_Action item_
Once the line containing "Given: Click the Free shipping value" is located in the records below, repeat it and all lines that follow it exactly, leaving out any picture.

· · · · · · ·

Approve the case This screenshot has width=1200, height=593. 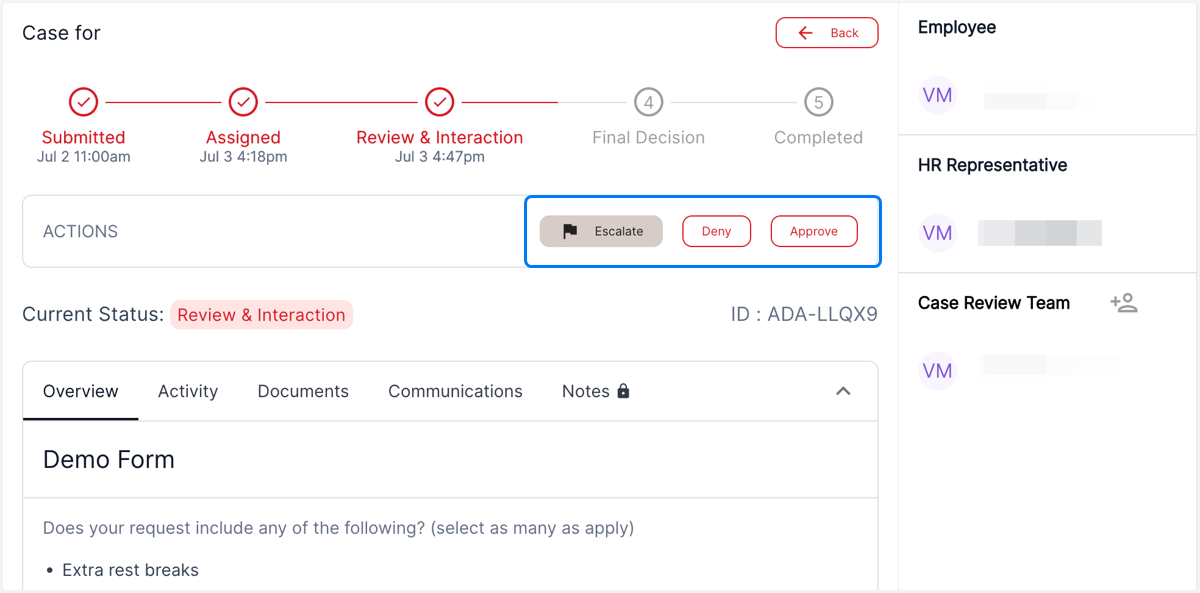click(x=814, y=231)
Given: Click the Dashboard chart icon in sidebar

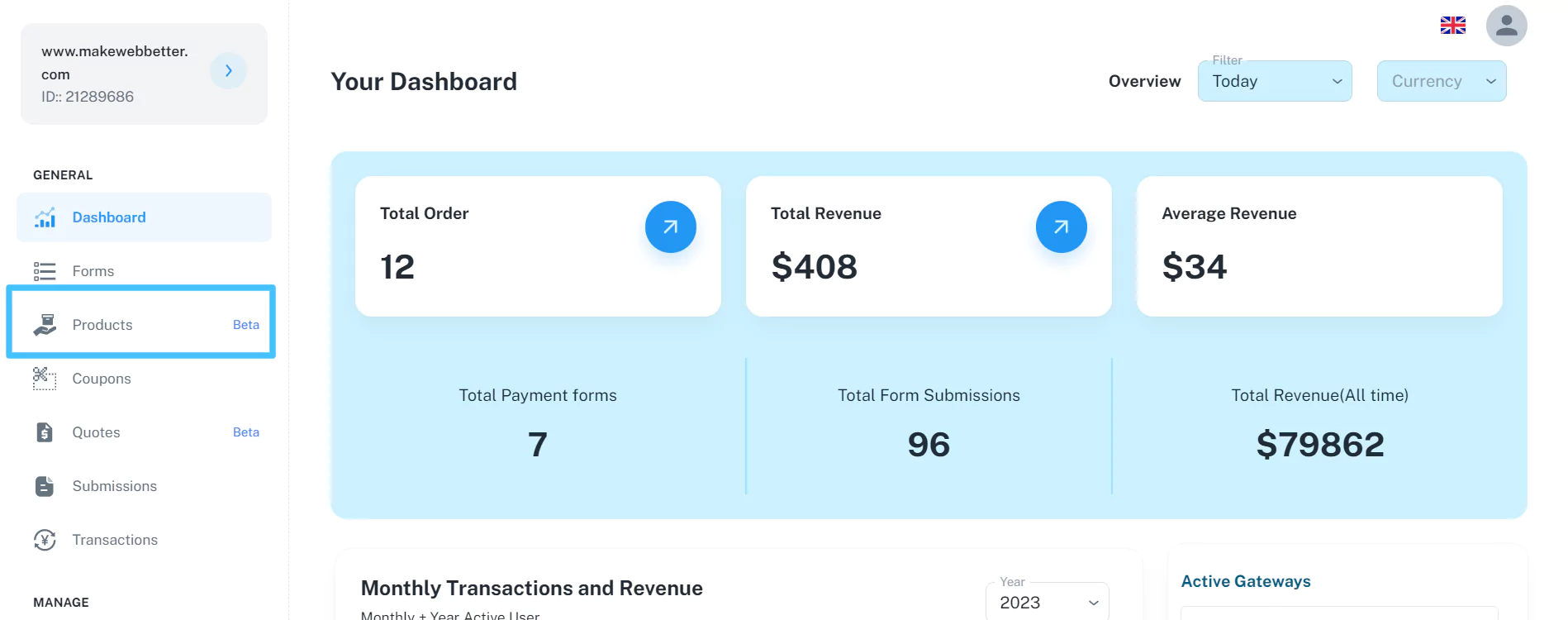Looking at the screenshot, I should (x=45, y=217).
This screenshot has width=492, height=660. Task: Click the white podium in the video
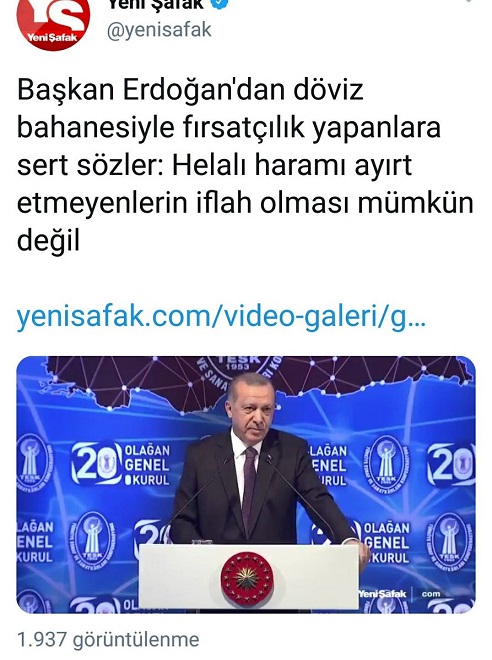coord(249,576)
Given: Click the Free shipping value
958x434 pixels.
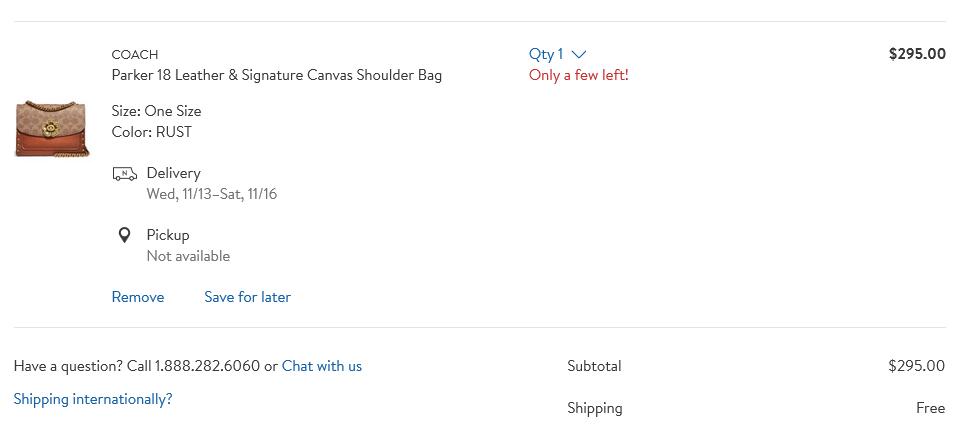Looking at the screenshot, I should [931, 408].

· · · · · · ·

_Task result_
Given: Click the Free shipping value
958x434 pixels.
Looking at the screenshot, I should [931, 408].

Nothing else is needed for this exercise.